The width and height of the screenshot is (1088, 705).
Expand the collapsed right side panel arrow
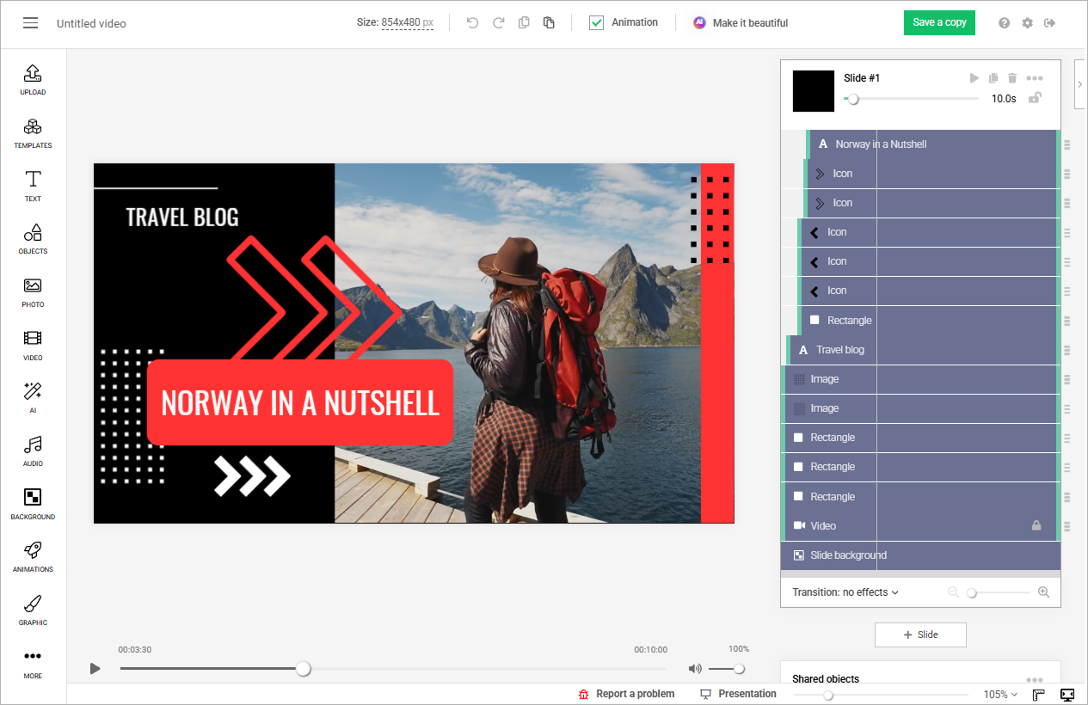[x=1080, y=84]
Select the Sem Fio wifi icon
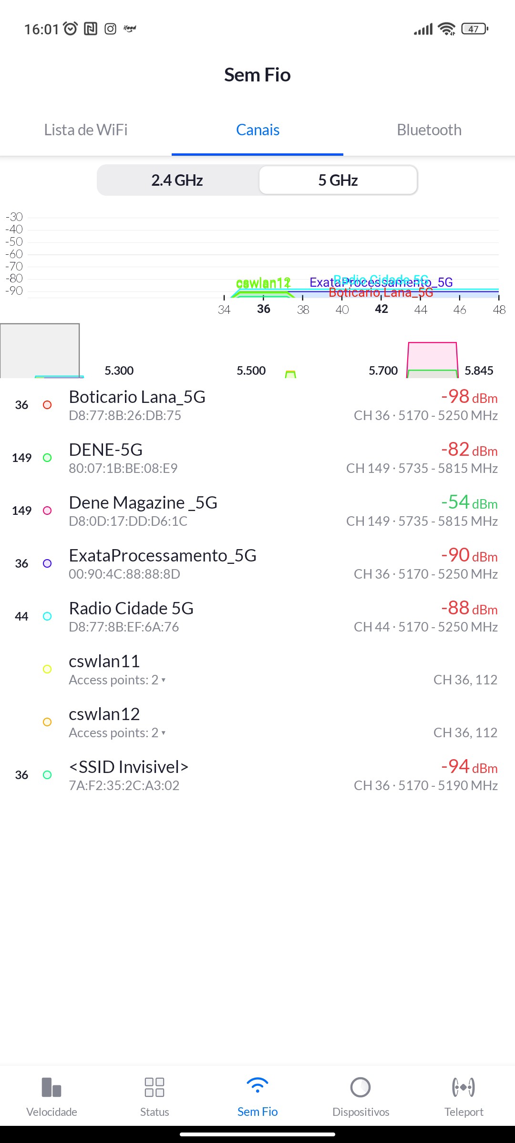 pos(258,1086)
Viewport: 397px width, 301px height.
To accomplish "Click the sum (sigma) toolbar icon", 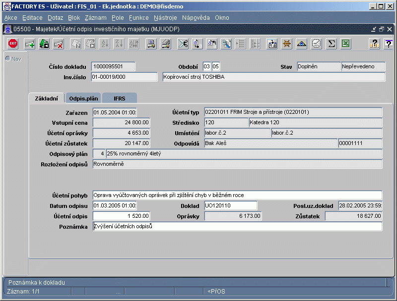I will tap(331, 44).
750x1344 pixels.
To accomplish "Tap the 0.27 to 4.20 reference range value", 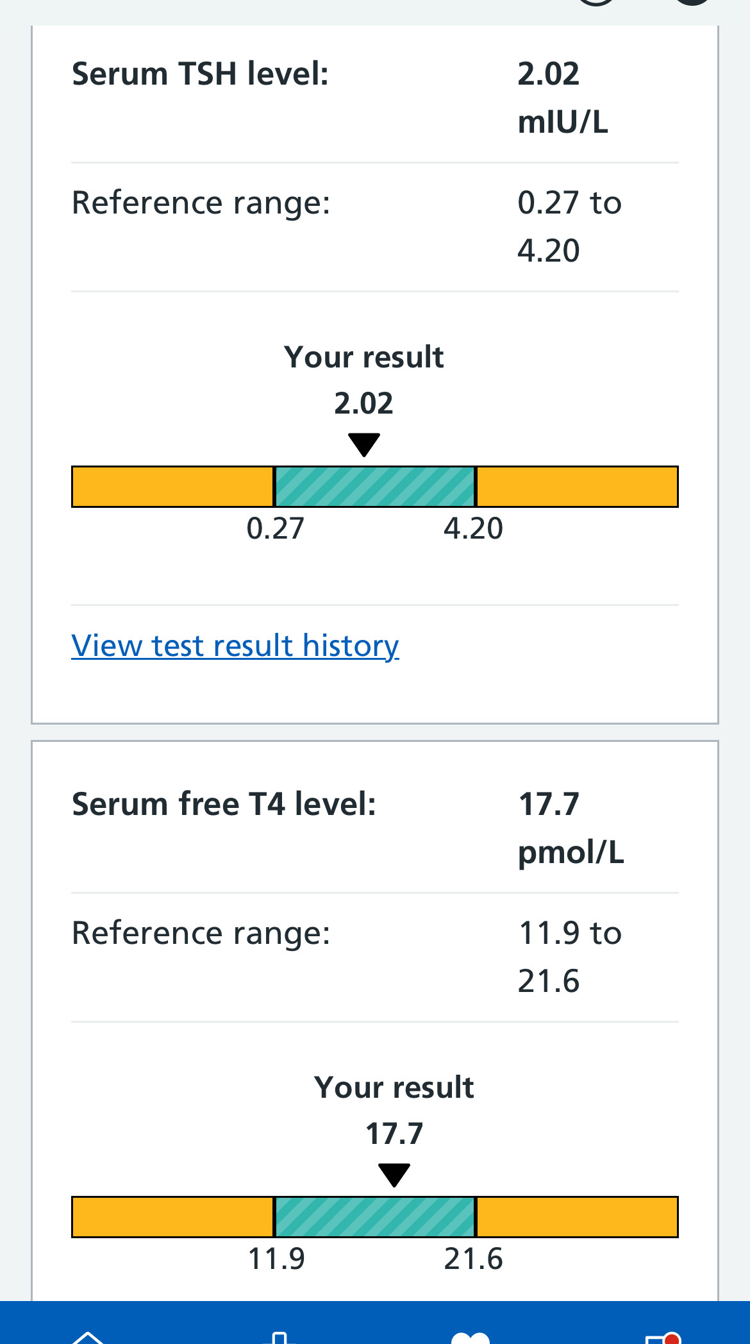I will pos(569,226).
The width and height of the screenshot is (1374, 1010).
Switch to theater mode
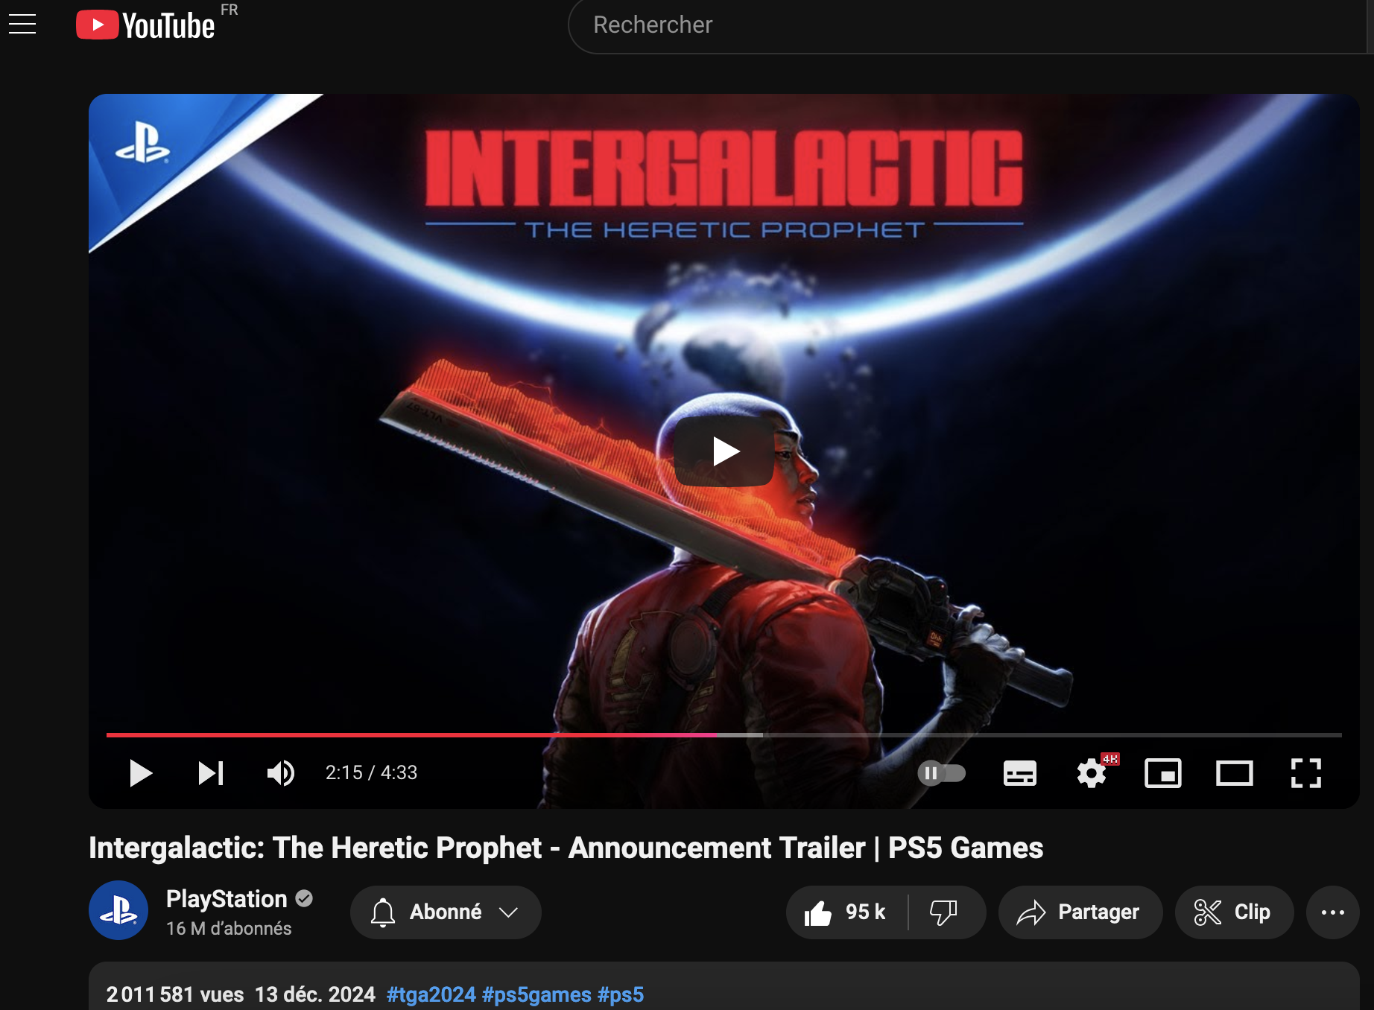(1234, 773)
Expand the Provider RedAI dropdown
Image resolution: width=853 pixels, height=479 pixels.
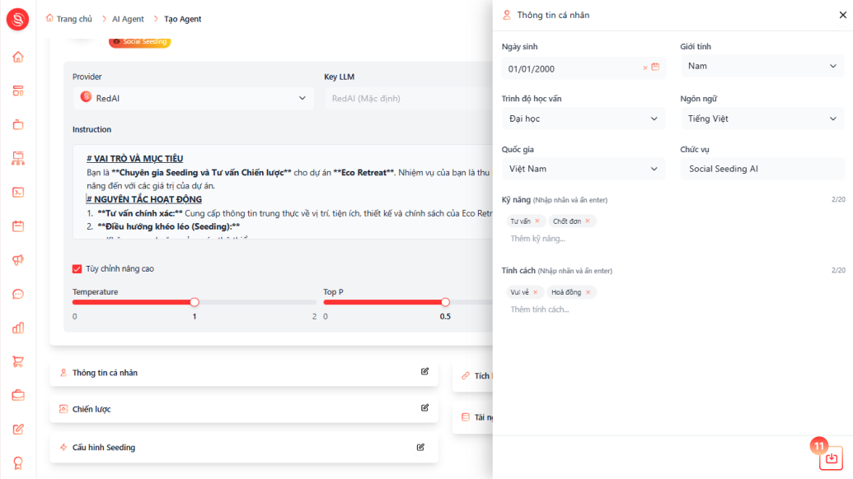point(193,98)
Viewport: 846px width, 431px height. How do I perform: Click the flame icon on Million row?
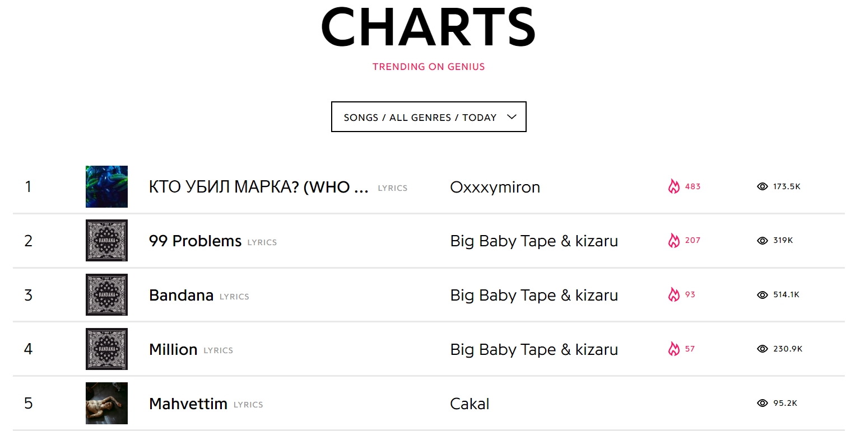coord(673,349)
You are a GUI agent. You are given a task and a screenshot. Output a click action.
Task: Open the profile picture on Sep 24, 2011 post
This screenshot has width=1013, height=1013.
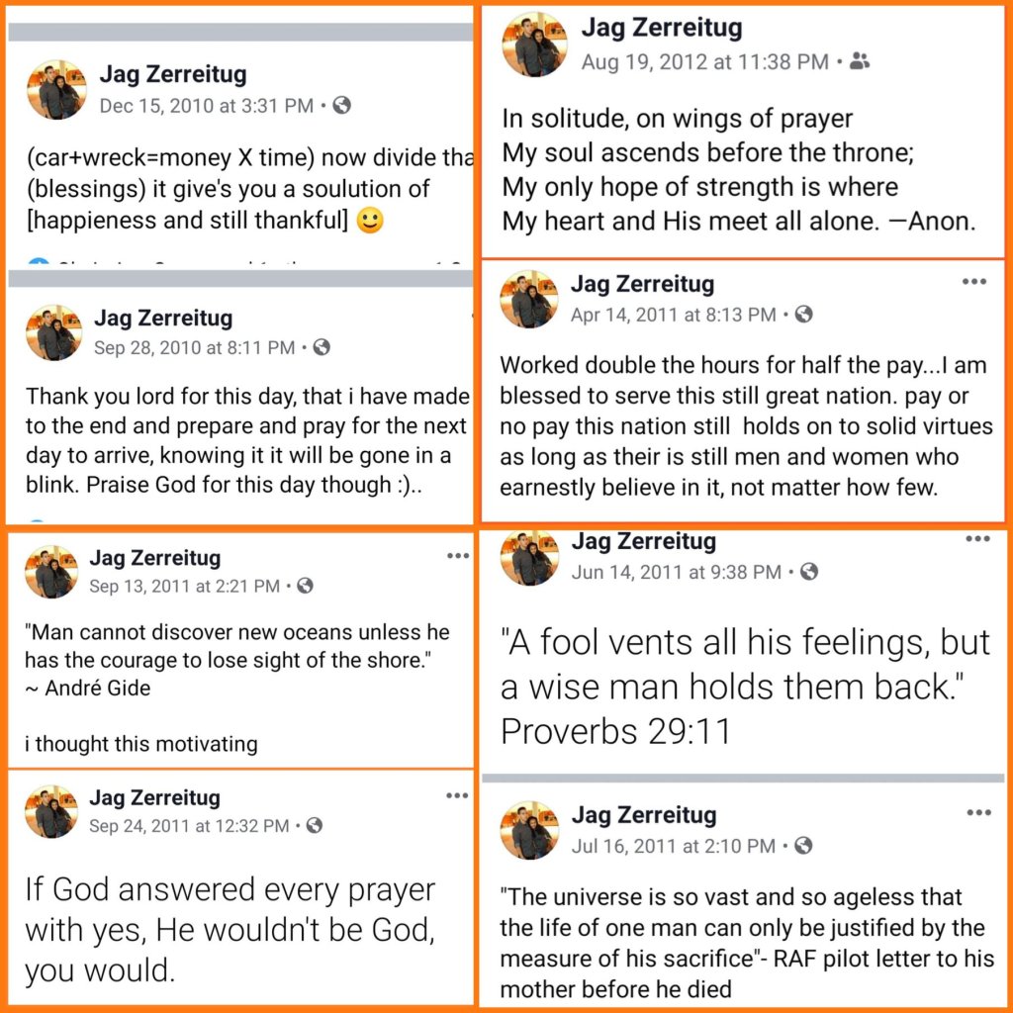[x=51, y=811]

____________________

▶ [What to do]: Pictures excluded, reproduce only the part above that opens with the line holding "Image resolution: width=853" and closes with the line holding "Task: Open the", exactly as written.

▶ [Solution for this task]:
Image resolution: width=853 pixels, height=479 pixels.
point(193,98)
Viewport: 846px width, 431px height. How do I perform: Click the flame icon on Million row?
coord(673,349)
You are a GUI agent. You are given a task and a screenshot. Output a click action.
Task: Open the profile picture on Sep 24, 2011 post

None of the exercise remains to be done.